▶ **TASK DETAILS**
The entries below are to be retyped exactly. Preserve every word.
=== Section Start ===
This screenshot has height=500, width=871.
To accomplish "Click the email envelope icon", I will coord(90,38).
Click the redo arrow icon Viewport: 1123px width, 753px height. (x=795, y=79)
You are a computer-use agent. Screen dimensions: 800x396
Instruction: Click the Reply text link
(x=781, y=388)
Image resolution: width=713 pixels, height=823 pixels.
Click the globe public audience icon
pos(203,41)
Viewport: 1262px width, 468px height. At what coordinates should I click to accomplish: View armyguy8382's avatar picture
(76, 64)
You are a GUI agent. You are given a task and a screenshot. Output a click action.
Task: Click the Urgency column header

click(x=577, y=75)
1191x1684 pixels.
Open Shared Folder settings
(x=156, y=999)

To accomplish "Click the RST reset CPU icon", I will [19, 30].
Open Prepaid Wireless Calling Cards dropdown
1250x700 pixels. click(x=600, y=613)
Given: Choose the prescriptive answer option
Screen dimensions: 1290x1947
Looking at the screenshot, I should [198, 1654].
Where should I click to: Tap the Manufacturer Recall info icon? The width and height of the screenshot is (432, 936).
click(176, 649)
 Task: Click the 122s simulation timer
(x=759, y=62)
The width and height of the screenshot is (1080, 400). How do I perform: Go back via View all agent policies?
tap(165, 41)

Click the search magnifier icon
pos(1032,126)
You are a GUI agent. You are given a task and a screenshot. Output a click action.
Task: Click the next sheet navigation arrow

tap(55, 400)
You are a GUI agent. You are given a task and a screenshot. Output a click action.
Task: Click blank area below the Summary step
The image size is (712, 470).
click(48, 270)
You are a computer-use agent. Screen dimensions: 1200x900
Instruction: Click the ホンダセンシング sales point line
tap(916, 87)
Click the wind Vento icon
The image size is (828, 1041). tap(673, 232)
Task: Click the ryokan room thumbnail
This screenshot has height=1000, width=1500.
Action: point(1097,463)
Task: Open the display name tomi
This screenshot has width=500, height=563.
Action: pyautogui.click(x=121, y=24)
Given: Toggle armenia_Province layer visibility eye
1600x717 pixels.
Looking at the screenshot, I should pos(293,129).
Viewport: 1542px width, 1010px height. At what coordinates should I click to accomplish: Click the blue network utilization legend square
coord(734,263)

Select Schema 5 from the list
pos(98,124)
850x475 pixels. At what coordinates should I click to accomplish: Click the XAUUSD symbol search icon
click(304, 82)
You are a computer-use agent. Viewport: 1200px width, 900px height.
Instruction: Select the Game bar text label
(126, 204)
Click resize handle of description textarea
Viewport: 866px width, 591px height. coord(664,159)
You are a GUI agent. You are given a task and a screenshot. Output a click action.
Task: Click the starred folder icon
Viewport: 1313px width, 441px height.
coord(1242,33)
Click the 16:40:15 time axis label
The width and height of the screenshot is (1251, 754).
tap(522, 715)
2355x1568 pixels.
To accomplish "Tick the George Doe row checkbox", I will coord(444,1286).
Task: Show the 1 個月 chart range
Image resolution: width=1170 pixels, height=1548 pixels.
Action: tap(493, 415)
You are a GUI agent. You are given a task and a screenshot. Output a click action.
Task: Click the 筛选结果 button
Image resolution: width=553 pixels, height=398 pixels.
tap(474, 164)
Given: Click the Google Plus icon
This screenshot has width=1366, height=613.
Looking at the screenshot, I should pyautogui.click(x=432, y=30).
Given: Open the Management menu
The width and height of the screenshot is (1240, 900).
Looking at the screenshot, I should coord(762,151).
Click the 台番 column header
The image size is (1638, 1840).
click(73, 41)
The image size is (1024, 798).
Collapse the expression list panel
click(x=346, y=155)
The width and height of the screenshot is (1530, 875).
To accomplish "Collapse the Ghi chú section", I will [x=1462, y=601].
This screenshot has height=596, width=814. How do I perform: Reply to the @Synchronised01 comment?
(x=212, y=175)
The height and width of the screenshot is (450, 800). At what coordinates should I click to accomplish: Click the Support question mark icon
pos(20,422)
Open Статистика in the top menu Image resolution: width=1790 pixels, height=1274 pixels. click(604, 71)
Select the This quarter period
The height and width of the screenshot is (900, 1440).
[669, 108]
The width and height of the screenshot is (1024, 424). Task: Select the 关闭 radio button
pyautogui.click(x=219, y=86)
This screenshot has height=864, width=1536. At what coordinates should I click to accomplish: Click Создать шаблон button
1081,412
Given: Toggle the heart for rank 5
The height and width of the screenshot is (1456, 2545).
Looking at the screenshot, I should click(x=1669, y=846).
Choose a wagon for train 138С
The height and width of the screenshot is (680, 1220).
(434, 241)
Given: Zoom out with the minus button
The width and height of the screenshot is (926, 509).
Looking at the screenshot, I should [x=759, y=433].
=== Section End ===
▶ **ANSWER SECTION**
This screenshot has height=500, width=871.
To accomplish "Click the email envelope icon", I will coord(90,38).
Click the redo arrow icon Viewport: 1123px width, 753px height. (x=795, y=79)
You are a computer-use agent. Screen dimensions: 800x396
Instruction: Click the Reply text link
(x=781, y=388)
Image resolution: width=713 pixels, height=823 pixels.
Click the globe public audience icon
pos(203,41)
Viewport: 1262px width, 468px height. At what coordinates should I click to accomplish: View armyguy8382's avatar picture
(76, 64)
You are a GUI agent. You are given a task and a screenshot. Output a click action.
Task: Click the Urgency column header

click(x=577, y=75)
1191x1684 pixels.
Open Shared Folder settings
(x=156, y=999)

To accomplish "Click the RST reset CPU icon", I will [19, 30].
Open Prepaid Wireless Calling Cards dropdown
1250x700 pixels. click(x=600, y=613)
Given: Choose the prescriptive answer option
Screen dimensions: 1290x1947
Looking at the screenshot, I should [198, 1654].
Where should I click to: Tap the Manufacturer Recall info icon? The width and height of the screenshot is (432, 936).
click(176, 649)
 Task: Click the 122s simulation timer
(x=759, y=62)
The width and height of the screenshot is (1080, 400). How do I perform: Go back via View all agent policies?
tap(165, 41)

Click the search magnifier icon
pos(1032,126)
You are a GUI agent. You are given a task and a screenshot. Output a click action.
Task: Click the next sheet navigation arrow

tap(55, 400)
You are a GUI agent. You are given a task and a screenshot. Output a click action.
Task: Click blank area below the Summary step
The image size is (712, 470).
click(48, 270)
You are a computer-use agent. Screen dimensions: 1200x900
Instruction: Click the ホンダセンシング sales point line
tap(916, 87)
Click the wind Vento icon
The image size is (828, 1041). tap(673, 232)
Task: Click the ryokan room thumbnail
This screenshot has height=1000, width=1500.
Action: point(1097,463)
Task: Open the display name tomi
This screenshot has width=500, height=563.
Action: pyautogui.click(x=121, y=24)
Given: Toggle armenia_Province layer visibility eye
1600x717 pixels.
Looking at the screenshot, I should pos(293,129).
Viewport: 1542px width, 1010px height. At what coordinates should I click to accomplish: Click the blue network utilization legend square
coord(734,263)

Select Schema 5 from the list
pos(98,124)
850x475 pixels. At what coordinates should I click to accomplish: Click the XAUUSD symbol search icon
click(304, 82)
You are a computer-use agent. Viewport: 1200px width, 900px height.
Instruction: Select the Game bar text label
(126, 204)
Click resize handle of description textarea
Viewport: 866px width, 591px height. coord(664,159)
You are a GUI agent. You are given a task and a screenshot. Output a click action.
Task: Click the starred folder icon
Viewport: 1313px width, 441px height.
coord(1242,33)
Click the 16:40:15 time axis label
The width and height of the screenshot is (1251, 754).
tap(522, 715)
2355x1568 pixels.
To accomplish "Tick the George Doe row checkbox", I will coord(444,1286).
Task: Show the 1 個月 chart range
Image resolution: width=1170 pixels, height=1548 pixels.
Action: tap(493, 415)
You are a GUI agent. You are given a task and a screenshot. Output a click action.
Task: Click the 筛选结果 button
Image resolution: width=553 pixels, height=398 pixels.
tap(474, 164)
Given: Click the Google Plus icon
This screenshot has width=1366, height=613.
Looking at the screenshot, I should pyautogui.click(x=432, y=30).
Given: Open the Management menu
The width and height of the screenshot is (1240, 900).
Looking at the screenshot, I should coord(762,151).
Click the 台番 column header
The image size is (1638, 1840).
click(73, 41)
The image size is (1024, 798).
Collapse the expression list panel
click(x=346, y=155)
The width and height of the screenshot is (1530, 875).
To accomplish "Collapse the Ghi chú section", I will [x=1462, y=601].
This screenshot has height=596, width=814. How do I perform: Reply to the @Synchronised01 comment?
(x=212, y=175)
The height and width of the screenshot is (450, 800). At what coordinates should I click to accomplish: Click the Support question mark icon
pos(20,422)
Open Статистика in the top menu Image resolution: width=1790 pixels, height=1274 pixels. click(604, 71)
Select the This quarter period
The height and width of the screenshot is (900, 1440).
[669, 108]
The width and height of the screenshot is (1024, 424). Task: Select the 关闭 radio button
pyautogui.click(x=219, y=86)
This screenshot has height=864, width=1536. At what coordinates should I click to accomplish: Click Создать шаблон button
1081,412
Given: Toggle the heart for rank 5
The height and width of the screenshot is (1456, 2545).
Looking at the screenshot, I should click(x=1669, y=846).
Choose a wagon for train 138С
The height and width of the screenshot is (680, 1220).
(434, 241)
Given: Zoom out with the minus button
The width and height of the screenshot is (926, 509).
Looking at the screenshot, I should [x=759, y=433].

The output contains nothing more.